Task input Start Marker
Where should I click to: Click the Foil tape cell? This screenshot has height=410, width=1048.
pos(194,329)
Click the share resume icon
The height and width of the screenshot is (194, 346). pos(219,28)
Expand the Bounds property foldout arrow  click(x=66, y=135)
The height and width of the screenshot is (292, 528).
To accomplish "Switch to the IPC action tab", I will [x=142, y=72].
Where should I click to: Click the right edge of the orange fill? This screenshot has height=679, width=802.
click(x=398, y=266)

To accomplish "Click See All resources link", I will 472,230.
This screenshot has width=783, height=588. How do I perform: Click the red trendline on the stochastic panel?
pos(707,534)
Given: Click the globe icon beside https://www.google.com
Task input End Marker
Task input Start Marker
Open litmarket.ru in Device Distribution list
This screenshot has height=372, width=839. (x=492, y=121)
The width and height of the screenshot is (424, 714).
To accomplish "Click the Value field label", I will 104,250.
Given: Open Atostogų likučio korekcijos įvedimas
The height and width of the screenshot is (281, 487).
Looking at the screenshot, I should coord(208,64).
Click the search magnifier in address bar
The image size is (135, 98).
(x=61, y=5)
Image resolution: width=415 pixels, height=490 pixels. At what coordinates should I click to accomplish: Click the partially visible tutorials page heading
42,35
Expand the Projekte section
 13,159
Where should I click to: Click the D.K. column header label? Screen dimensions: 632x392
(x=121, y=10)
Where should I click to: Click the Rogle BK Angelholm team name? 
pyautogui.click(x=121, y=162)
Task input End Marker
▸ Work to be completed:
From the listing above, copy every line that holds the string "will".

▸ Solution for this problem:
To accomplish "Switch to the IPC action tab", I will [x=142, y=72].
To accomplish "Click See All resources link", I will 472,230.
To accomplish "Click the Value field label", I will 104,250.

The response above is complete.